The Swedish bank that is challenging British lenders on the high street has shrugged-off the Brexit vote a year ago to hail its strongest ever profits in the UK.
Handelsbanken posted operating profits of £53.2m in the UK for the second quarter, up 10pc on a year earlier which helped to lift its earnings for the half-year to £100.4m.
“It’s our best result to date, so we’re very pleased with that,” said Mikael Sorensen, the bank’s UK chief executive.
It comes as the lender continues to buck the trend by opening new branches in the country, while the big British banks instead shrink their estates to counter the rise in online banking.
Handelsbanken now has 207 UK sites and prides itself on its decentralised model that harks back to relationship banking of the past by handing significant influence to its local branch managers. The country is the lender’s biggest market outside its native Sweden.
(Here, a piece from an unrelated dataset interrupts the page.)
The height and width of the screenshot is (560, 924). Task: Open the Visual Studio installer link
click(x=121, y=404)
A year on from Britain’s vote to leave the European Union, Mr Sorensen said that “for our branches it’s business as usual”.
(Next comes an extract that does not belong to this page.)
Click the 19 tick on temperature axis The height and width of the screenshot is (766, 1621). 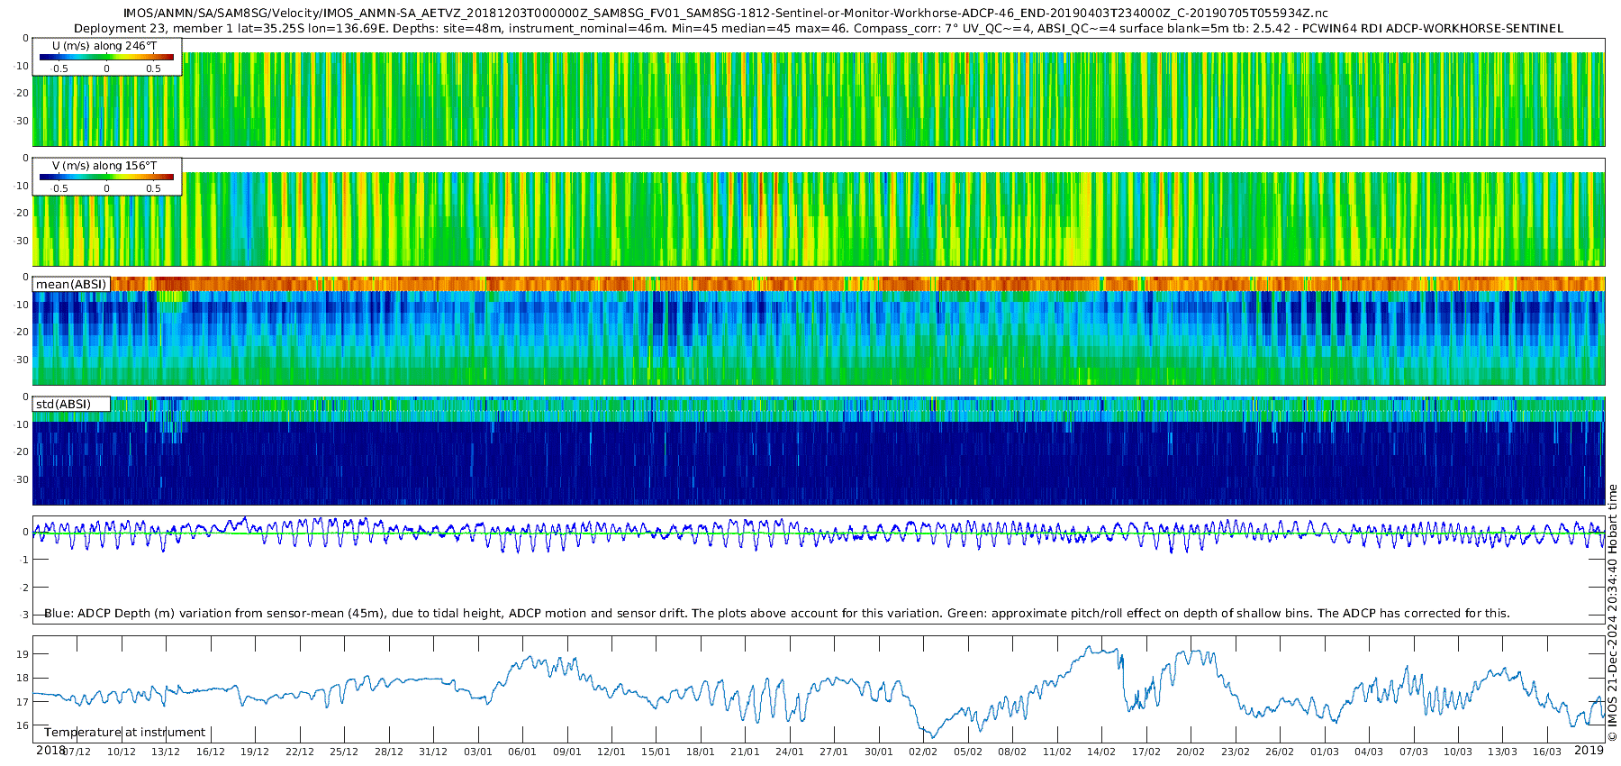coord(23,654)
He added: “For us, banking is really local. Our existing customers still need their banking products, no matter if the UK is inside our outside the EU.”
Total lending in the UK was up 11pc to £18.1bn in the quarter, while deposits grew by 28pc to £12.1bn.
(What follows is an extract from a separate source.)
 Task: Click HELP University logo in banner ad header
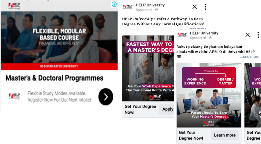(x=14, y=6)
At group level, although operating profits dipped to 5.26bn Swedish kronor (£487m) from 5.28bn kronor (£489m) a year earlier, it was still a better result than analysts had been expecting.
Separately, it emerged that Lloyds Banking Group, one of the incumbents on the high street from which Handelsbanken is trying to snatch market share, is considering plans to lease new offices in the City as part of a drive to cut costs by shrinking its overall property portfolio.
The bank is holding discussions with CMS Cameron McKenna, the law firm, to lease about 100,000 square feet of office space that would help it merge some sites.
It comes after the lender said last year that it wanted to slash its office estate by almost a third in a bid to save it around £100m.
A spokesman declined to comment on the talks with CMS Cameron McKenna, which were first reported by Bloomberg.